I think taxes would amount to a 20% withholding and 10% penalty for early withdrawal. You would have to claim the amount as income on your taxes.

Denae

WOW! Now that's what I call an answer! I guess that law makes sense. I hadn't heard of that, which of course led to my :confused3 about that letter.

It looks to me like you're going to either lose some money because of the penalty and taxes, or by having to ante up a little more money to get the balance over $1000. I'd go with the latter myself, and then try to roll over into a good IRA, 529 or something.
 
ead79 said:
I had an even older 401(k) that I just kept for years until I had a new one to roll it over into. I wasn't under the impression that they could force you to take the money out, but the letter I received said otherwise.

I got a similar letter about eight years ago. My former employer was changing their 401K plan to a different investment service, and wanted to close it all out. The letter was weorded that I "had" to remove the funds--and it gave me less than a week to do so. (They claimed they couldn't get hold of me--right, I had the same address as I did when I worked there, and that all my statements came to. :rolleyes: )

At any rate, I called the company, and when I pushed the issue, I found out that indeed I was under no obligation to make the change, it was for my former employers benefit for me to. I got around to it--about five years later. :rotfl2:

Anne
 
ducklite said:
I got a similar letter about eight years ago. My former employer was changing their 401K plan to a different investment service, and wanted to close it all out. The letter was weorded that I "had" to remove the funds--and it gave me less than a week to do so. (They claimed they couldn't get hold of me--right, I had the same address as I did when I worked there, and that all my statements came to. :rolleyes: )

At any rate, I called the company, and when I pushed the issue, I found out that indeed I was under no obligation to make the change, it was for my former employers benefit for me to. I got around to it--about five years later. :rotfl2:

Anne

Anne, I think the regulations with regard to this issue are relatively recent. I believe the threshhold was just raised to $1,000, so it includes many more former employees than it used to. We used to send out letters just encouraging people to roll over their monies. This is the first year (I think it was the tail end of last year when I first heard about it) when we were able to force the distribution.

Denae

Edited to add a link: It doesn't actually spell out the regs, but it basically says an employer cannot distribute amounts over $1000 without your consent (thereby allowing them to distribute amounts less than $1000)

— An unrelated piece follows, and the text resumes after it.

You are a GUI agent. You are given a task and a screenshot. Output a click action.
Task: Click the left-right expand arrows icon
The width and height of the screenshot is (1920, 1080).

http://www.irs.gov/retirement/participant/article/0,,id=151787,00.html
 
mickeyboat said:
Anne, I think the regulations with regard to this issue are relatively recent. I believe the threshhold was just raised to $1,000, so it includes many more former employees than it used to. We used to send out letters just encouraging people to roll over their monies. This is the first year (I think it was the tail end of last year when I first heard about it) when we were able to force the distribution.

Denae

I read the other posts after I posted, so yes, this all makes sense. It was fun tormenting the previous employer though. :lmao: (It was funded at probably close to $60K and fully vested at the time, which probably also changes "the rules" a bit...)

Anne
 
What i did was took mine 401k money and rolled it over into at the bank.